== About this task ==
Look through the data below and return each line where "panel" appears.
+++
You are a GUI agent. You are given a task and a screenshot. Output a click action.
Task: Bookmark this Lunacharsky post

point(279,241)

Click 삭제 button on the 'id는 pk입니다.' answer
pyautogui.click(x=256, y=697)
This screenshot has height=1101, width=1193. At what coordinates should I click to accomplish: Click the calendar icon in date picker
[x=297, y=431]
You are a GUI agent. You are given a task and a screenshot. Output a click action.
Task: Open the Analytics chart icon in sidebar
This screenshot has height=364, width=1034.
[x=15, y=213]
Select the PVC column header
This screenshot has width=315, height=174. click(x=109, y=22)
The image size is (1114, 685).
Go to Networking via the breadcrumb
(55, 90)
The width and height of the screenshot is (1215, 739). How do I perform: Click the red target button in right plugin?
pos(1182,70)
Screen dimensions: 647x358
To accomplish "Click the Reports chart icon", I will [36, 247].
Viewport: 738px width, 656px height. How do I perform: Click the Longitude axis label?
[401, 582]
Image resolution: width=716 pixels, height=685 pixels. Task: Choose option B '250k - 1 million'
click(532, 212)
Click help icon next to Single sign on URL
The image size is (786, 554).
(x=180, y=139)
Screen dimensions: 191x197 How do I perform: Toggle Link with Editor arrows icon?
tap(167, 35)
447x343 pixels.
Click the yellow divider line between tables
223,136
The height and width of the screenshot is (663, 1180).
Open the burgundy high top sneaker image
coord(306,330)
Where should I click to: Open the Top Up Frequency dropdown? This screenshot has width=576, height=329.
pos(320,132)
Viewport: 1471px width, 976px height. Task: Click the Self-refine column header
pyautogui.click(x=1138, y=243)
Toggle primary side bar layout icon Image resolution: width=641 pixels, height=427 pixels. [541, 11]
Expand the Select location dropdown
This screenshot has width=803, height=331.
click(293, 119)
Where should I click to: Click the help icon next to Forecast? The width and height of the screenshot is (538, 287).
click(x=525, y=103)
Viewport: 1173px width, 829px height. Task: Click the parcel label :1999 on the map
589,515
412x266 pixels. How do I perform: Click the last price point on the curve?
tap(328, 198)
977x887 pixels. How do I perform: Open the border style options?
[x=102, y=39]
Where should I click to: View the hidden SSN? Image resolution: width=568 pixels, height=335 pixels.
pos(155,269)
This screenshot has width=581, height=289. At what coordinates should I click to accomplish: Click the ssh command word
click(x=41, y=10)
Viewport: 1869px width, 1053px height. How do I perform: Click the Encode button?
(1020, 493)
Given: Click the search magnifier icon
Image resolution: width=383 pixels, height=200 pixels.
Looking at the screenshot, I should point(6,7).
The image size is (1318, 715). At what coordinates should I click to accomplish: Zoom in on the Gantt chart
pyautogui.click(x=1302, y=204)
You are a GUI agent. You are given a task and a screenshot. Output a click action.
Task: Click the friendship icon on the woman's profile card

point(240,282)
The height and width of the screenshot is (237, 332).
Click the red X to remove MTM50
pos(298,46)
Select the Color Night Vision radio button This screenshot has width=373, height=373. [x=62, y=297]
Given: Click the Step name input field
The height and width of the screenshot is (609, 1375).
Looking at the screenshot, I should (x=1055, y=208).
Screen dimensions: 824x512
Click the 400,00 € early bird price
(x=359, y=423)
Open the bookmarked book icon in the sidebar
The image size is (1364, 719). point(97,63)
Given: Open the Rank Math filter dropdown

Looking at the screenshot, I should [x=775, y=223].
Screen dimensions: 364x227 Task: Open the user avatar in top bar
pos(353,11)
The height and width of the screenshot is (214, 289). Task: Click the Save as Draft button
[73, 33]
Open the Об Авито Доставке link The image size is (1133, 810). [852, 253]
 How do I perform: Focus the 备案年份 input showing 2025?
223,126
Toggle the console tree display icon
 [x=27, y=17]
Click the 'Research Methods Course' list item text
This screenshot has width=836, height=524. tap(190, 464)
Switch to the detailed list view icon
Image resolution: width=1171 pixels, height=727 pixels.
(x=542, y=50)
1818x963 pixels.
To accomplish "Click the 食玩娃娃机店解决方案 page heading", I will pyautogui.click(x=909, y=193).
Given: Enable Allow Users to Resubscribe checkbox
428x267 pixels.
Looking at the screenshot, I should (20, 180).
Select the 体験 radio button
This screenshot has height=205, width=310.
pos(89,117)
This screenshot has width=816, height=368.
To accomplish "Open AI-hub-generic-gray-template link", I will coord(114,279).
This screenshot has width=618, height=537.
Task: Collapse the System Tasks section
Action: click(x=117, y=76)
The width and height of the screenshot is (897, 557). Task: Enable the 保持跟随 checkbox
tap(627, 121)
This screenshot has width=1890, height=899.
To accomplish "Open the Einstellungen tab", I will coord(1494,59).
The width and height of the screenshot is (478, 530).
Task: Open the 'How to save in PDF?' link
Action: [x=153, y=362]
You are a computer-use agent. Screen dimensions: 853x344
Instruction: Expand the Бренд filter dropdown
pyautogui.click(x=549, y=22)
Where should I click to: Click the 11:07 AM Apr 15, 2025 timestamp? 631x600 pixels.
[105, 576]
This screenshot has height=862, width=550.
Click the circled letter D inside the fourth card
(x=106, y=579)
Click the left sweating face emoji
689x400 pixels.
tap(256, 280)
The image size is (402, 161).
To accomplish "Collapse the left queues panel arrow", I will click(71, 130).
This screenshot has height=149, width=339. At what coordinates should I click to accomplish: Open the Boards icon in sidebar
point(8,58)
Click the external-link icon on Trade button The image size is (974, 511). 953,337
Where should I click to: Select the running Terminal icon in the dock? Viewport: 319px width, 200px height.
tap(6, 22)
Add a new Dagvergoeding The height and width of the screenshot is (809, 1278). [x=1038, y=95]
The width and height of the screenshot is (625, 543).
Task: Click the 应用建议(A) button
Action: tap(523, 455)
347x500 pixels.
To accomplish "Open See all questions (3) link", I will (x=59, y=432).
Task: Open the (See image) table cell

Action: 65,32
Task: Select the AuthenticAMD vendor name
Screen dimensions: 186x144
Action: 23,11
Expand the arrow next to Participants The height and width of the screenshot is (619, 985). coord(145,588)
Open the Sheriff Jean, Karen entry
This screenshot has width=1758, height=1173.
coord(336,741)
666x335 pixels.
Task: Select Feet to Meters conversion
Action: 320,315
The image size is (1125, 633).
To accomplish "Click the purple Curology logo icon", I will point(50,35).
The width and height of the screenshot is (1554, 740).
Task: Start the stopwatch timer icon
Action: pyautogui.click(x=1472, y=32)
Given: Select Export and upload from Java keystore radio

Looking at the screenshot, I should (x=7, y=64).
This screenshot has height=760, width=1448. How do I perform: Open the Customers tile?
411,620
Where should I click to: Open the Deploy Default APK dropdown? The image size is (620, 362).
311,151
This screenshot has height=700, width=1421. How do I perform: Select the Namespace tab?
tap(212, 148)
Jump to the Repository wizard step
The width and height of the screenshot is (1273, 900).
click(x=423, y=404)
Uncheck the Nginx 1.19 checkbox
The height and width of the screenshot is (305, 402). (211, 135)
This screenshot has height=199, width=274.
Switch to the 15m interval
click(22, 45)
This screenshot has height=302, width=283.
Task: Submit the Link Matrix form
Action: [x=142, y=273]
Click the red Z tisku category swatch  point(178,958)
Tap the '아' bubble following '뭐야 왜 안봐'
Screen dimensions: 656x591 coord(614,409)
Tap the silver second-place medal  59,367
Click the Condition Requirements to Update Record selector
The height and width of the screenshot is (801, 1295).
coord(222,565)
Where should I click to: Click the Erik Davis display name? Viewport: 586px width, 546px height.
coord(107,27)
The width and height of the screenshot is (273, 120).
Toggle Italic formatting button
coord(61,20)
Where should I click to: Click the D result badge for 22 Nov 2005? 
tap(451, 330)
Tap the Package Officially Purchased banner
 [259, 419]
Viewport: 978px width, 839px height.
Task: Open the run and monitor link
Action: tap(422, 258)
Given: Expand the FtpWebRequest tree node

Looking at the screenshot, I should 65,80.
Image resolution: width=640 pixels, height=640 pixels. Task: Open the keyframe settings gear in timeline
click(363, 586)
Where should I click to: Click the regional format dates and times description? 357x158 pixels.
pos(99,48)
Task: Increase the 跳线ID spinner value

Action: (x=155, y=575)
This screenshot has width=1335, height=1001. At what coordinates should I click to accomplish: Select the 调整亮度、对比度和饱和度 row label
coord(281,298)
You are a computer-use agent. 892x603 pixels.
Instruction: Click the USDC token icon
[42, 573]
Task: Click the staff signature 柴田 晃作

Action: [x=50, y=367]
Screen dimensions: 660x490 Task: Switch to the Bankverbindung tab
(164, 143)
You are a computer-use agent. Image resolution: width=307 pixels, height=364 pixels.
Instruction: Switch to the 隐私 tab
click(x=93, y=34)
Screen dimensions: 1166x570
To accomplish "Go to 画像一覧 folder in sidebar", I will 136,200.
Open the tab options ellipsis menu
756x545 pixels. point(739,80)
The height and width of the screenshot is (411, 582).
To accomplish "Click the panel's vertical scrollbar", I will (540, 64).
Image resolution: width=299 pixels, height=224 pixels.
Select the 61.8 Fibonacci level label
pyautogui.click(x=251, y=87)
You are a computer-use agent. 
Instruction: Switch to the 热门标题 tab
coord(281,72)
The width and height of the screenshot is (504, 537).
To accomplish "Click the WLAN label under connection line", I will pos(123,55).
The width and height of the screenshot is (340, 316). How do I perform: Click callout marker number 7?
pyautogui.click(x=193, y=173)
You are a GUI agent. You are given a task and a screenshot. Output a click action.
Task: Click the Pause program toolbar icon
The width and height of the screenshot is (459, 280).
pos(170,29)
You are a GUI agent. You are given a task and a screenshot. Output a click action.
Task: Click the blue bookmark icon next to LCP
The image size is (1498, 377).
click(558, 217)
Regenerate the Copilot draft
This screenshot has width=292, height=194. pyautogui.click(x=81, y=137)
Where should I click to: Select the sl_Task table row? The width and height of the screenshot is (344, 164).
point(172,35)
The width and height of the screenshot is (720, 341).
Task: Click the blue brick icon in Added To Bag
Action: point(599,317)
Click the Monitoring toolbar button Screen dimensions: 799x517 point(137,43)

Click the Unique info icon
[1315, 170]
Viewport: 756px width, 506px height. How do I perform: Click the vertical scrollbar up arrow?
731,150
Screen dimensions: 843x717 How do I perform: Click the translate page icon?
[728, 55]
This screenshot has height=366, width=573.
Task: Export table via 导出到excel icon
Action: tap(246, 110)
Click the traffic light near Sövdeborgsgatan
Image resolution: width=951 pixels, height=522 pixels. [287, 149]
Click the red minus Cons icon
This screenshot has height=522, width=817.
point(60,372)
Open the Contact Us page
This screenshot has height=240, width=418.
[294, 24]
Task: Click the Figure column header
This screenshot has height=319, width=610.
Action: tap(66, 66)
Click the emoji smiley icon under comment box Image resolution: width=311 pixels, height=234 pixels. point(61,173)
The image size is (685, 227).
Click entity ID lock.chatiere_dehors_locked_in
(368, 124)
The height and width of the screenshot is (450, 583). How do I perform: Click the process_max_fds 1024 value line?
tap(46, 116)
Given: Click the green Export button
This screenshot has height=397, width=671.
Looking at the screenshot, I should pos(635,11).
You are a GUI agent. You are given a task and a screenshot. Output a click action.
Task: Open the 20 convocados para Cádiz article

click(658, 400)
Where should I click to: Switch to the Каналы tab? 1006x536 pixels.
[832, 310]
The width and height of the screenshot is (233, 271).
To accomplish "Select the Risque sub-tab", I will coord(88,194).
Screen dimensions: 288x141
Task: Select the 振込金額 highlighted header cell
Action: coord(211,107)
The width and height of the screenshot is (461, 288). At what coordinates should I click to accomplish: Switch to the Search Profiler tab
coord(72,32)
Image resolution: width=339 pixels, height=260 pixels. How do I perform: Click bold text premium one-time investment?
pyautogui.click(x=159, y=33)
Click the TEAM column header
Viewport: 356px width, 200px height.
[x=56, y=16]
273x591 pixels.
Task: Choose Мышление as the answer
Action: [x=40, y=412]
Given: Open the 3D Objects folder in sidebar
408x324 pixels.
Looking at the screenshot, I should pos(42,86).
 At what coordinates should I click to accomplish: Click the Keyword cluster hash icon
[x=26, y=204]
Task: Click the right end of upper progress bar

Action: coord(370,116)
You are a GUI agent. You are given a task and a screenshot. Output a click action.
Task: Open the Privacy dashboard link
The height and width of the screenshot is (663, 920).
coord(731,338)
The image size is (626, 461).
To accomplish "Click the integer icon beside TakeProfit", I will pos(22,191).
+++
== Result ==
To accomplish "Collapse the left queues panel arrow", I will click(71, 130).
To accomplish "Click the panel's vertical scrollbar", I will (540, 64).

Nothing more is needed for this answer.